- TEXTO FORNECIDO -
+ + + + + + +

O professor Pedro Mara vive sob ameaça dos assassinos de
Marielle Franco, do senador Flávio Bolsonaro e da Secretaria de Educação do Rio
de Janeiro, que abriu processo contra ele alegando "abandono de
função" por ele ter ficado 15 dias escondido depois que se tornou público
o fato de que ele tinha sua vida investigada por Ronnie Lessa. Numa longa carta,
ele relata os detalhes da perseguição de que é vítima - leia a íntegra
247 - O
professor Pedro Mara vive sob ameaça dos assassinos de Marielle Franco, do
senador Flávio Bolsonaro e da Secretaria de Educação do Rio de Janeiro, que
abriu processo contra ele alegando "abandono de função" por ele ter
ficado 15 dias escondido depois que se tornou público o fato de que ele tinha
sua vida investigada por Ronnie Lessa. Numa longa carta, publicada
originalmente pelo Intercept, ele relata os detalhes da perseguição de que é
vítima.

+ + + + + + +

- DADOS -
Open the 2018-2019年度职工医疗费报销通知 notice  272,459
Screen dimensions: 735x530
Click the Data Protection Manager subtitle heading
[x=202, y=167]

+ + + + + + +

- PROBLEMAS E TAREFAS -
A) Transforme em lista o parágrafo da matéria sobre o professor Pedro Mara que começa com "247 - O professor Pedro Mara" e mantenha os fatos principais.
B) Prossiga com a matéria sobre o professor Pedro Mara a partir da última frase apresentada.

- LISTA DE RESPOSTAS -
A)
- O professor Pedro Mara vive sob ameaça dos assassinos de Marielle Franco, do senador Flávio Bolsonaro e da Secretaria de Educação do Rio de Janeiro.
- A Secretaria abriu processo contra ele por "abandono de função".
- O motivo alegado são os 15 dias em que ficou escondido, depois que se tornou público que Ronnie Lessa investigava sua vida.
- Em uma longa carta, publicada originalmente pelo Intercept, ele relata os detalhes da perseguição.

B)
Leia a íntegra:
Em
14 de março, quando se completou um ano do assassinato da Marielle, eu fui
informado pela mídia que o meu nome estava na lista dos pesquisados por Ronnie
Lessa, o assassino da vereadora. Enquanto todo o mundo se perguntava quem mandou
matar Marielle, eu me fazia a pergunta "por que meu nome está nessa
lista?"
Foi
um fato assustador por natureza descobrir que seu nome está em uma lista da
organização criminosa mais sofisticada do Rio de Janeiro. Foi pior ainda
descobrir que poucas pessoas tiveram sua vida, em maior ou menor grau,
vasculhadas por Lessa. A periculosidade da organização não diminuiu com a
prisão dos assassinos, tem muitos milicianos ainda soltos.
Na
véspera, eu estava trabalhando, me despedi da escola e das pessoas que eu
gosto. No outro dia eu volto para o trabalho e, de repente, estou na lista de
uma organização criminosa. Tinha de deixar o estado urgentemente. De
sexta-feira para o domingo, não pude sair de casa, com medo do que pudesse
acontecer e de eventuais ações. Os volumes das notícias também me deixavam
vulnerável frente às pessoas que acompanhavam o noticiário: não tinha mais
garantias de que não iam me agredir na rua.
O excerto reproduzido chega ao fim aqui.